Now there was another interruption. She was a girl, George’s sister. He called her his “little” sister, but she was growing faster than he.
“Hello, Virgie!”
Virgie stared.
“It’s no fair!” she accused. “We aren’t ready. We wanted to surprise you.”
“Well, I should say you did surprise us,” Terry comforted. “We didn’t know what the Home Cooking restaurant was.”
“Where’s Shep?” Virgie asked.
Terry sobered.
“We’ll tell you about Shep.
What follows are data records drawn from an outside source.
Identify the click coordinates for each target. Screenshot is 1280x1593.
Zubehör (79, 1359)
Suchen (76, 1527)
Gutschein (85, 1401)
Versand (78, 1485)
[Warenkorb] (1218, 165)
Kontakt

We’ve got a lot to tell.”
“Do we have pie for breakfast, ma?” prompted George. “General Casement gave us a meal pass, for here; and Superintendent Reed said to be sure to try the apple pie.”
“Oh, those two men!” scoffed Mrs. Stanton. “They’ve almost eaten us out. Yes, you can have apple pie for breakfast, if you want it. Luckily we’ve got some fresh in the oven.”
“That’s what we smelled, George,” Terry exclaimed triumphantly.
“We leave the door open on purpose, when we’re cooking,” explained Virgie.
“Do you like Cheyenne, Virgie?” Terry asked, as the two mothers bustled to gather breakfast together.
“No; it’s too dirty and noisy. But I sha’n’t stay here. When Uncle Ralph (that was Terry’s father) brings his engine in, I’m going to ride up and down the track on it, all the time.”
“Breakfast will be ready in a minute,” called his mother. “You can wash out here in the kitchen; and you and George can be telling us about your fathers and about yourselves, and everything.”